So far Felony Fidelity releases have been something where I put it on for the first time and I think it's cool and all but then leave it in the pile closest to the record player so I can come back to it again. The second time around has been where they hit/grab/throttle/jostle me. The Howie and the Hot Knifes record especially (ya know if the pitch the speed up just a hair or two on "Want It" you've got a song that'll get the the girls up shakin' and more than a couple of people sending the dj up a shot). First time around I was like "It decent but nuthin' it ain't heard before". A few days later I gave it it's second chance and was like "THIS RECORD HAS THE DANCE SONG OF THE YEAR ON IT!!!

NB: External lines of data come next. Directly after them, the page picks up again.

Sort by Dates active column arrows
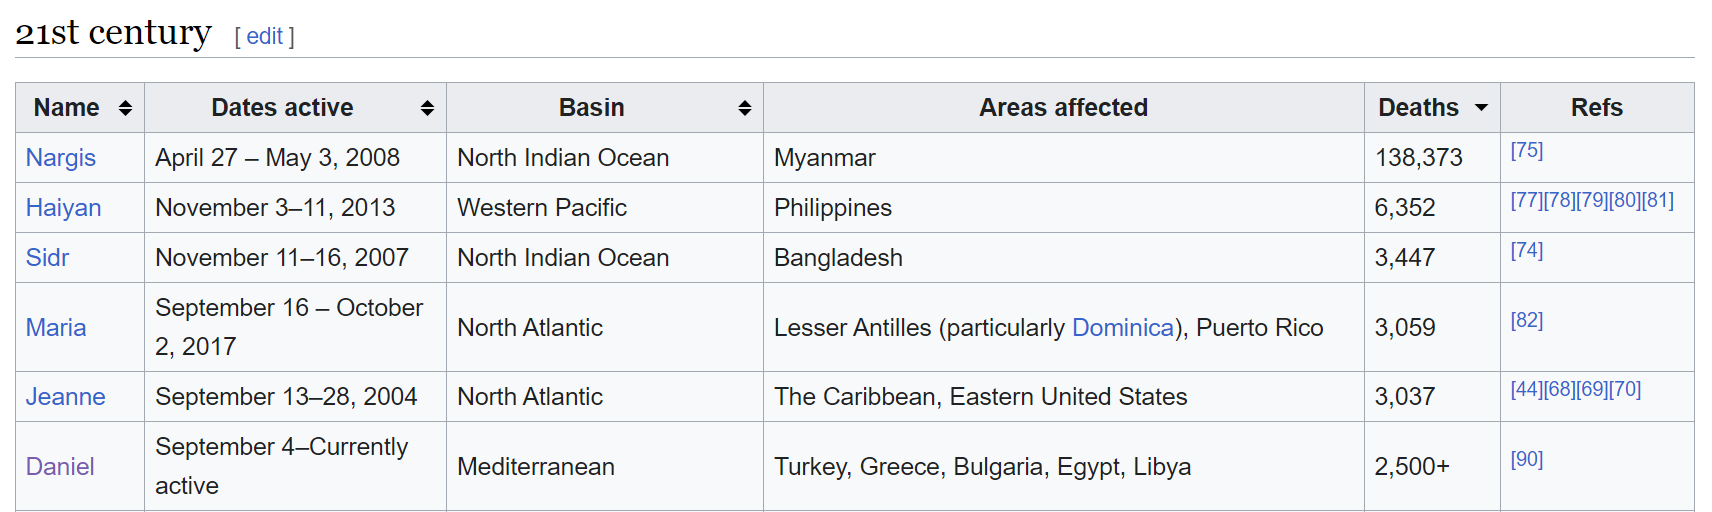Screen dimensions: 1712x512 427,108
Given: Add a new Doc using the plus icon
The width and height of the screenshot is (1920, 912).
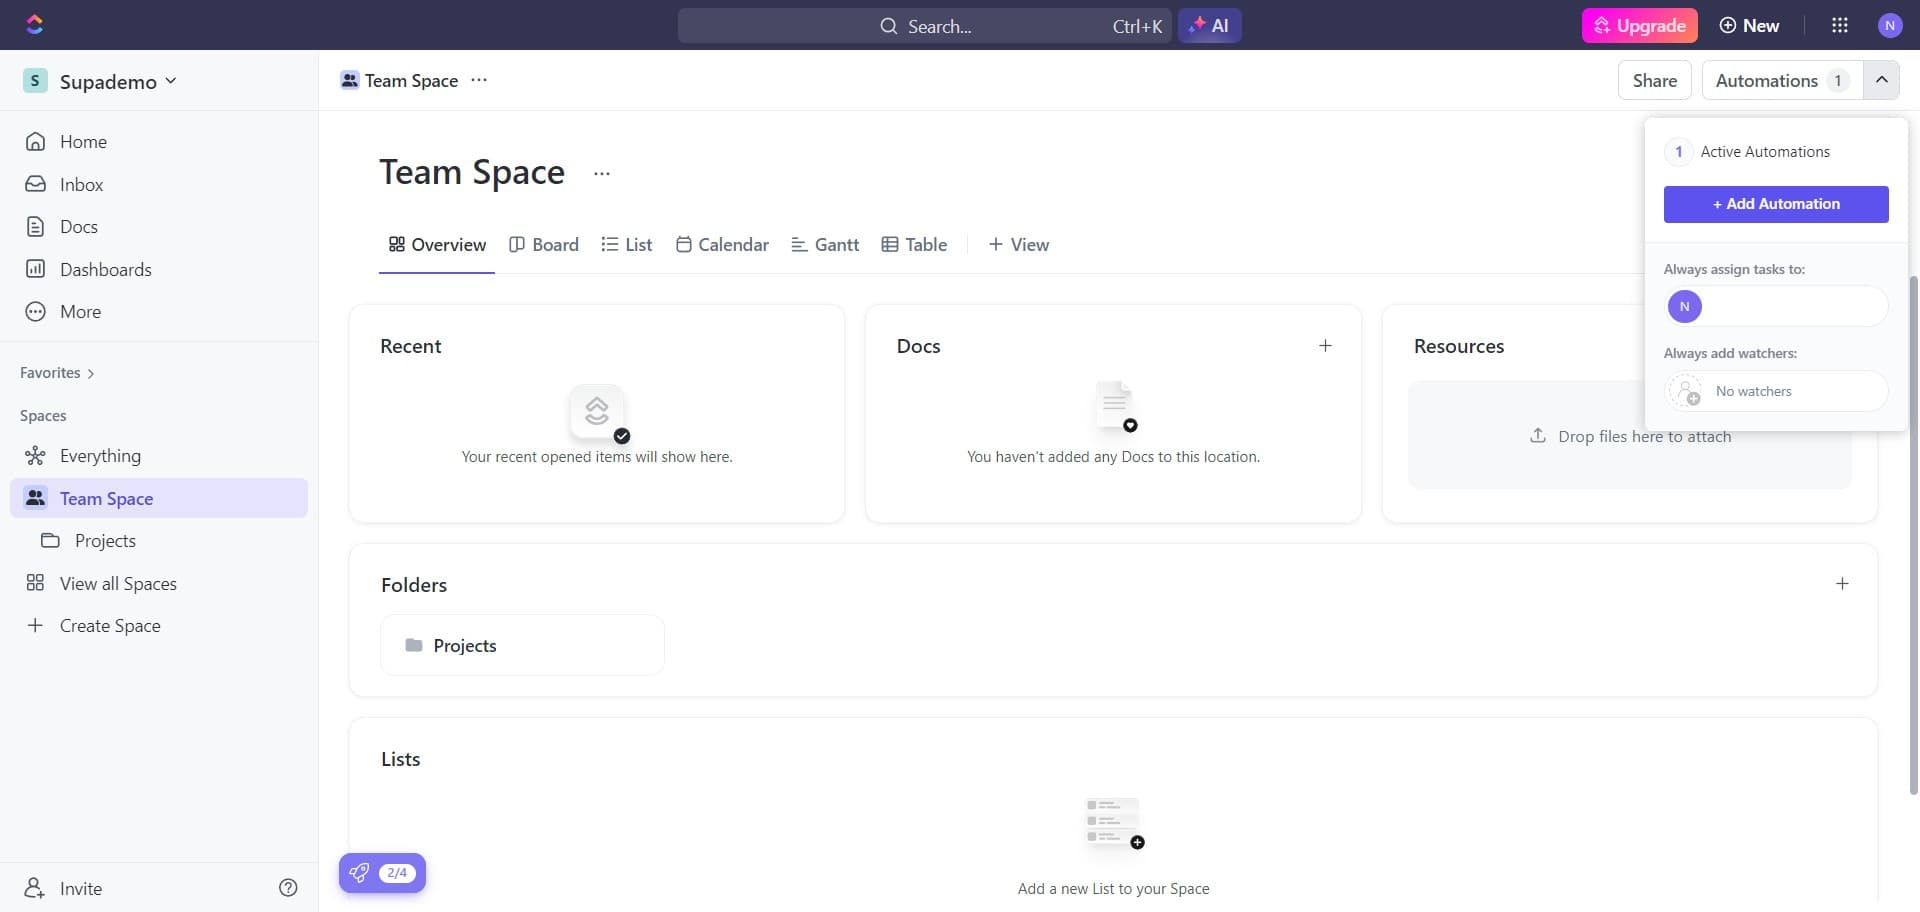Looking at the screenshot, I should point(1325,345).
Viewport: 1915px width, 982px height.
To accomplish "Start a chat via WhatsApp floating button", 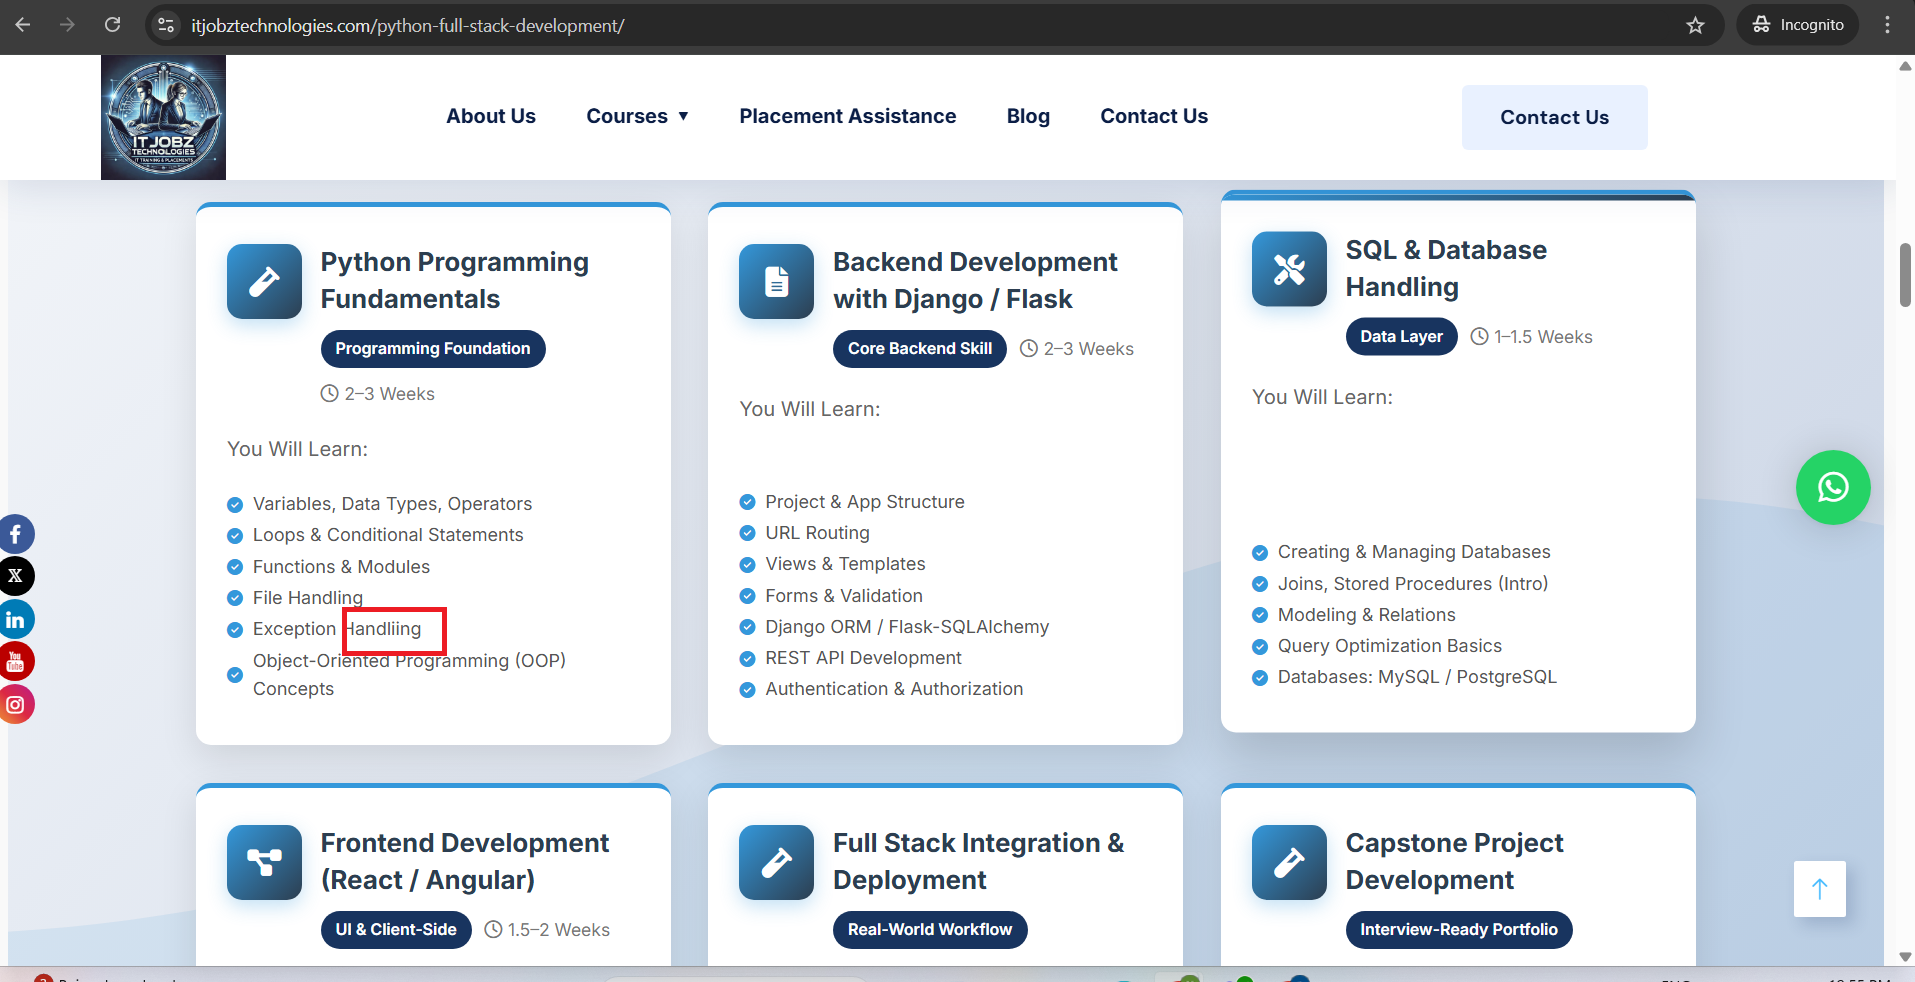I will coord(1832,488).
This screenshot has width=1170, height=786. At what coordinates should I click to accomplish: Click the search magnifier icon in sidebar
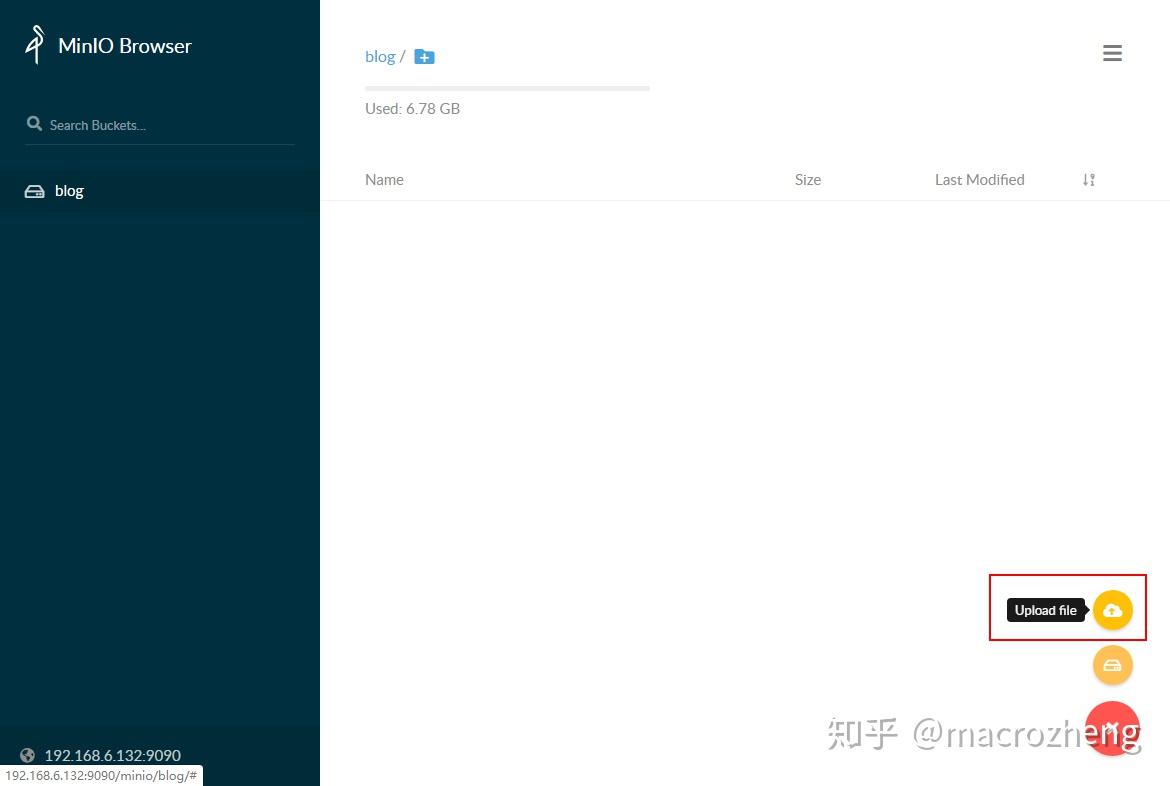[34, 123]
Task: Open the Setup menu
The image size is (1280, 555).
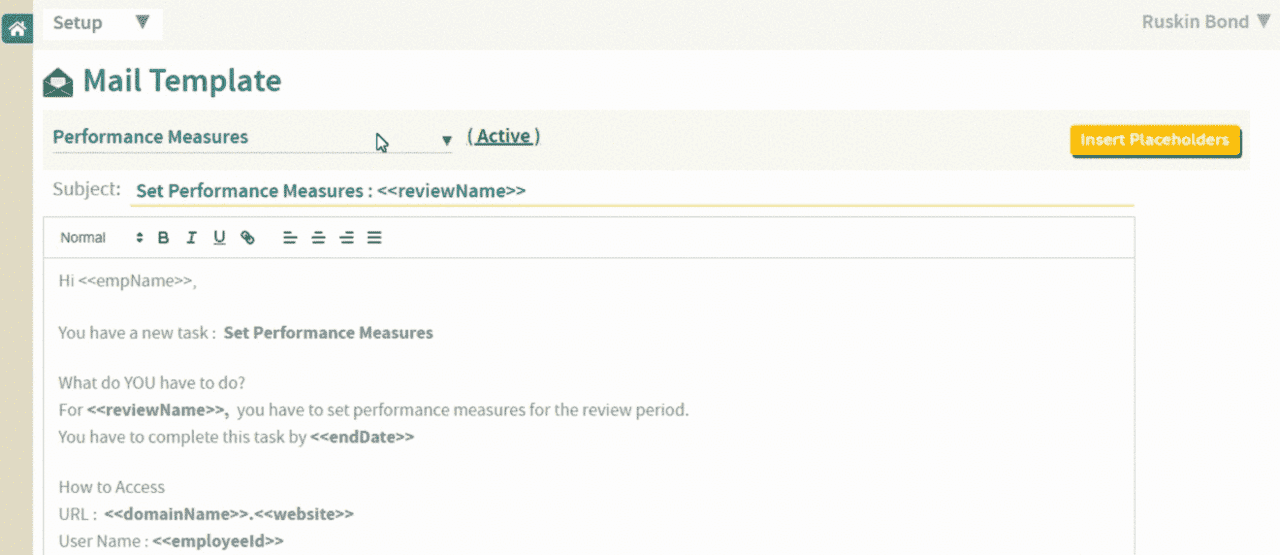Action: [x=101, y=23]
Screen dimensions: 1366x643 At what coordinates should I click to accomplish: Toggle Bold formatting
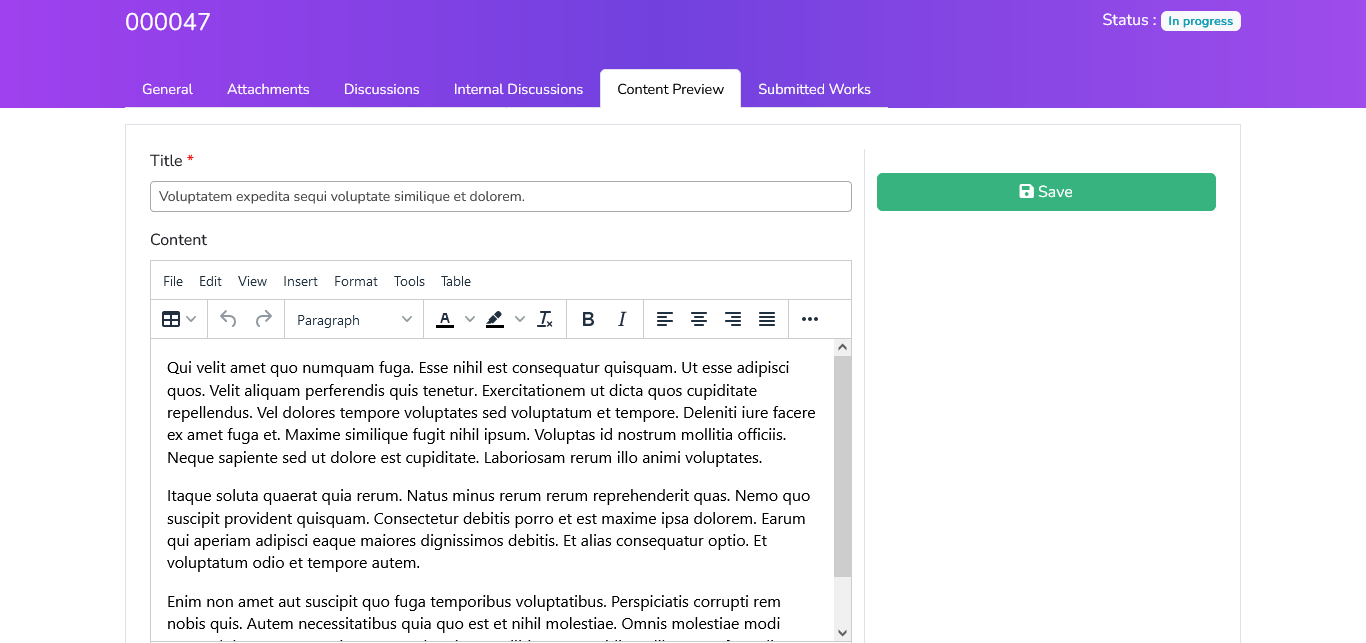pos(588,319)

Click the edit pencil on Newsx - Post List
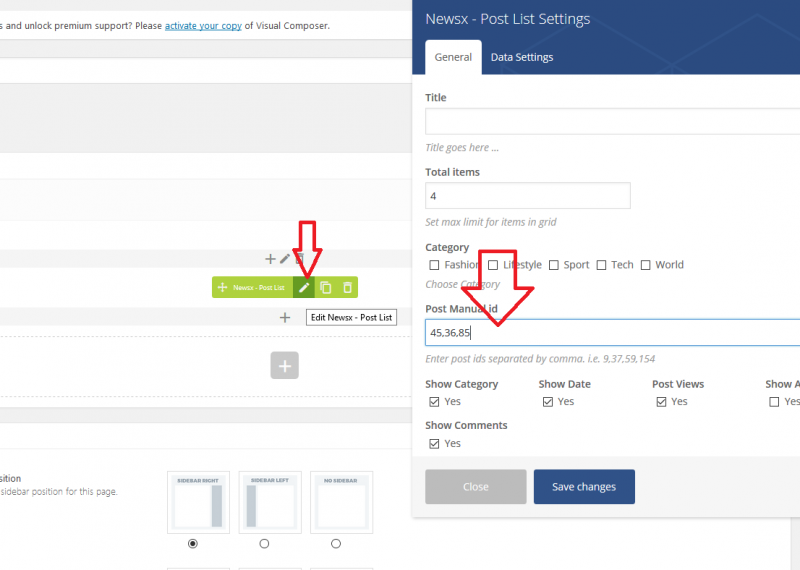pos(305,288)
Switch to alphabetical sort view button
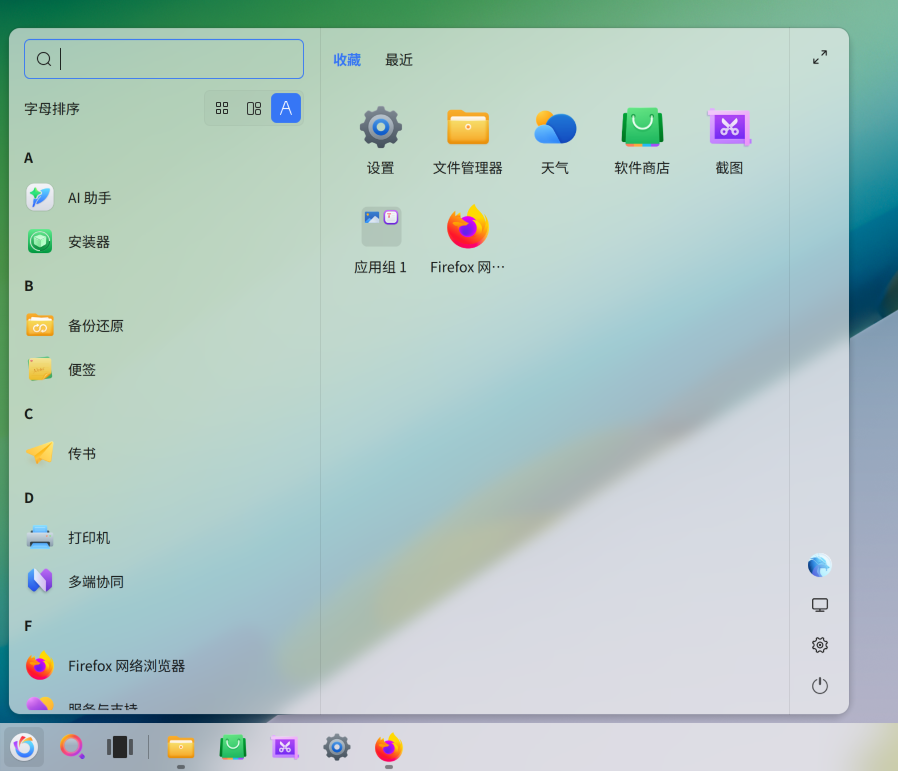Image resolution: width=898 pixels, height=771 pixels. (x=286, y=108)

Well, what d'ya know?! Howie's sits the knives down for a bit and picks up some drumsticks for this newest addition to Portland sordid Rock-n-roll history. I dunno what it is with me referencing Gas Huffer lately but here's another record that gave me that first impression. Wait a minute. The other record that got the recent Gas Huffer reference was the Neins single which is also on this label. Hmmm. Is a member of the Neins in this band too? Ya know what? I'm think so and it's that guy named Joe.
Rubbery twang dirt in the guitars, the manic beat and singing that reeks of cheap beer from a can, a basement in need of a dehumidifier and burger grease. The songs sound like they were recorded in an old shack 15 minutes out from the last of city lights with rotted-n-creeky floorboards, no heat but a fridge stocked with stolen beer and venison cooking over an open fire. All in all, not bad for a first impression. It's second spin I was thinking "Y'know, Martin Savage seems to be a cool guy. He's wrote a couple of cool songs but no matter how hard he tries to sound like an American-he's still a Swede." The Night Slaves don't have to try. It's born into them.